The recovery charts below compare the two time periods.
January 2020 thru May 2021
January 2008 thru January 2012
The circumstances around these two crises are quite different. It would be unrealistic to assume or even hint that we will have a long-term post-pandemic bull market like the decade that followed the 2008-2009 financial crisis. In fact, we believe there could be some hangover effects in 2022 and 2023 as the Federal Reserve normalizes interest rates and Covid-19-focused fiscal stimulus is removed from the US economy.
Improvise, Adapt and Overcome
But that was the plan all along. The United States has the most complex, elaborate and financially sound Central Bank in the world. They, and the Federal Government, saw the pandemic unfold and reacted swiftly and with unprecedented monetary and fiscal stimulus. That response appears to have served its purpose of bridging the economy until the vaccine could be administered.

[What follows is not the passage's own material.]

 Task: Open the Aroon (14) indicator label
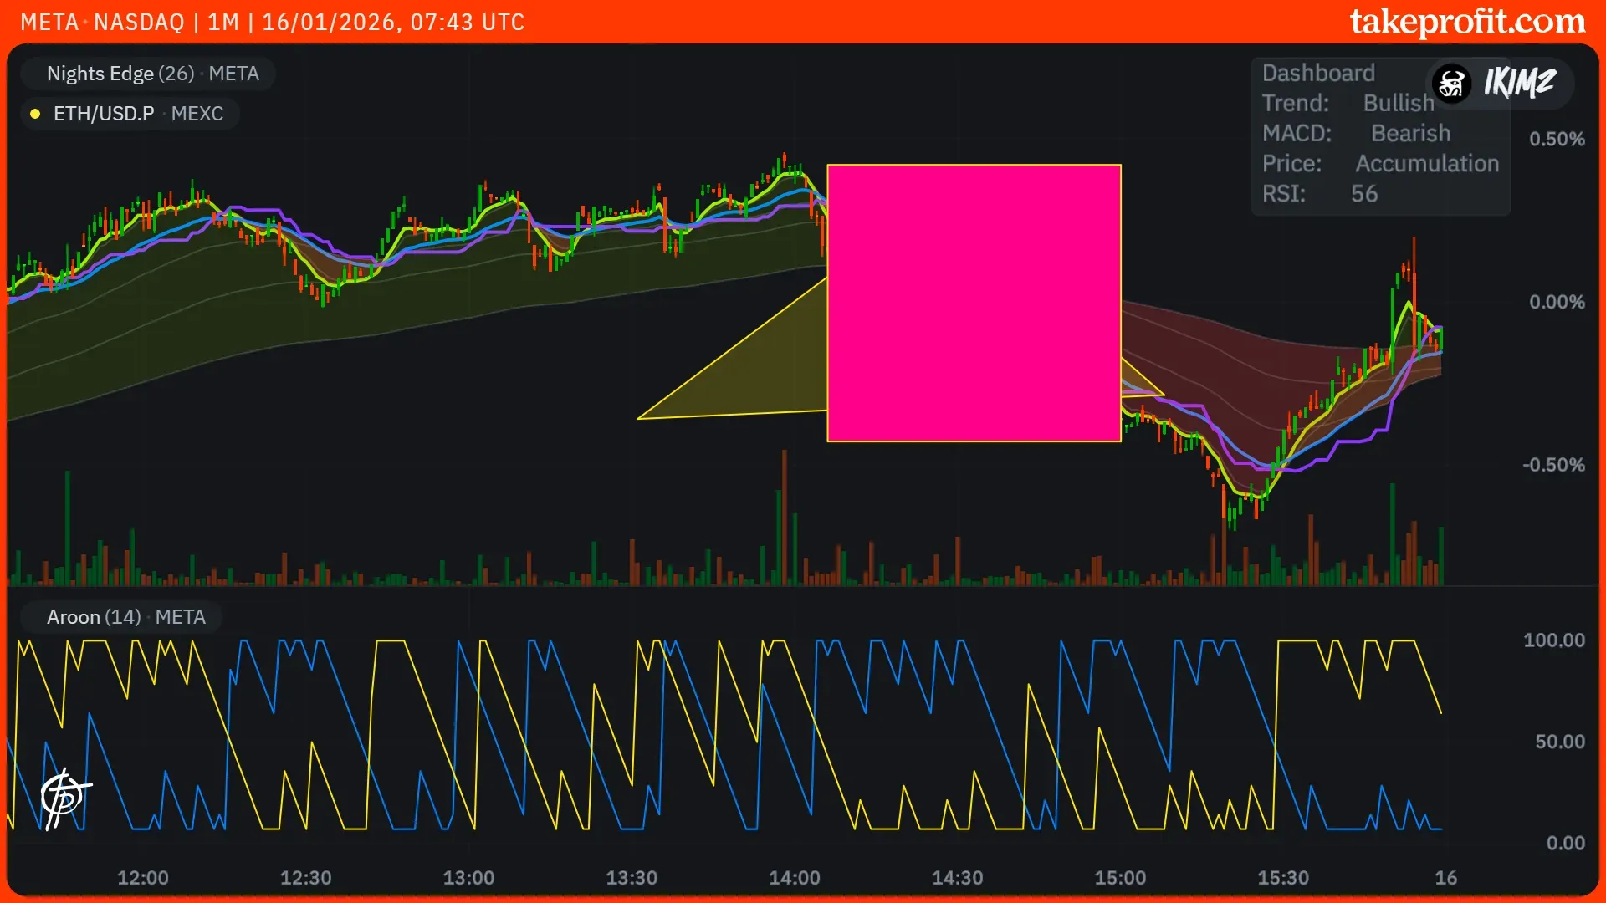(x=94, y=617)
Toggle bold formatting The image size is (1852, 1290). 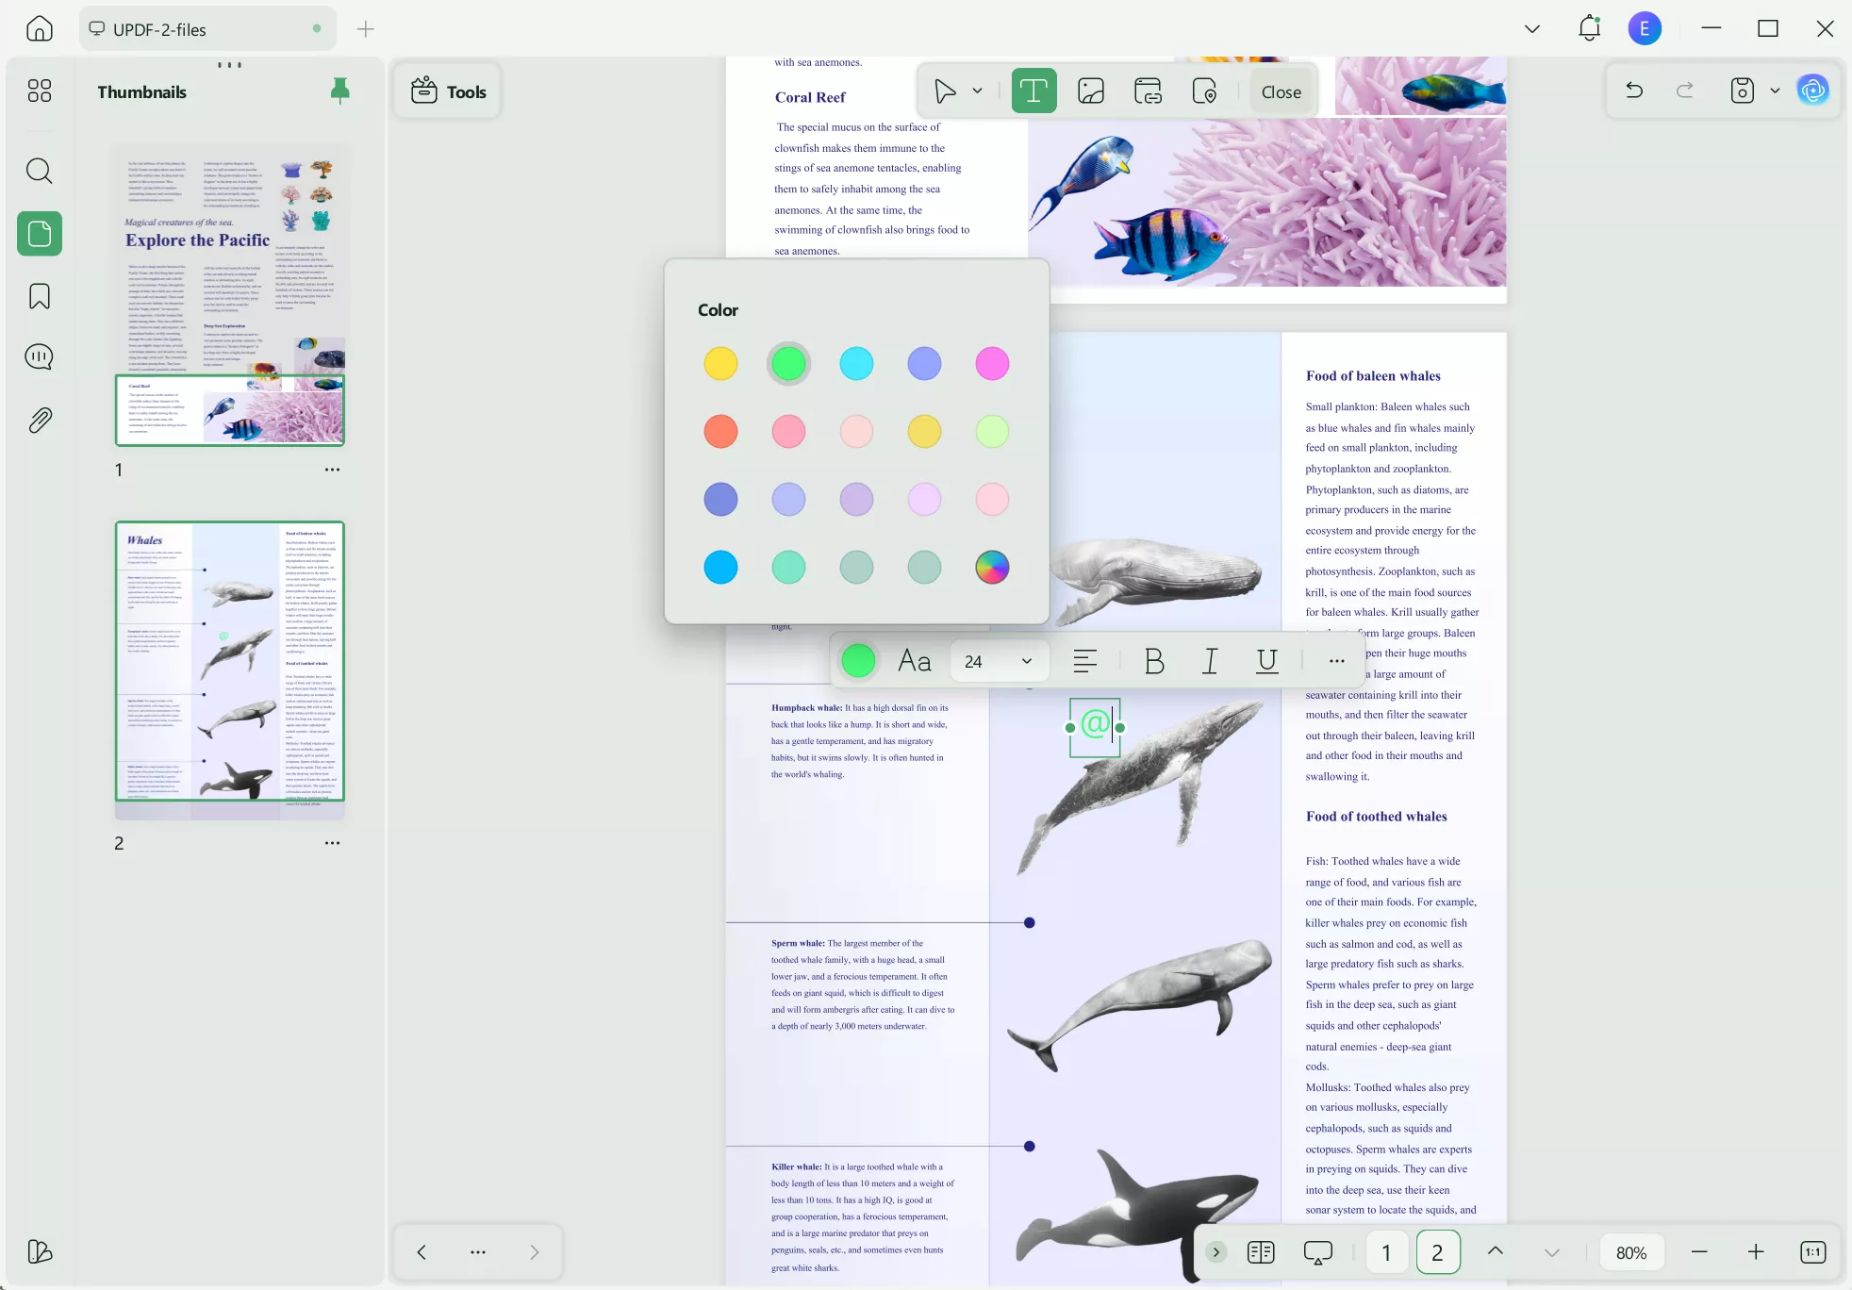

Over the last 15 months both everyday America and corporate America have shown us that the US Marine Corps’ unofficial slogan – “Improvise, Adapt, and Overcome” – has never been truer. The United States is one of the best run federal government systems and has some of the very best run companies and households in the world.
We are quite optimistic about the US economy and the financial markets for the remainder of the year.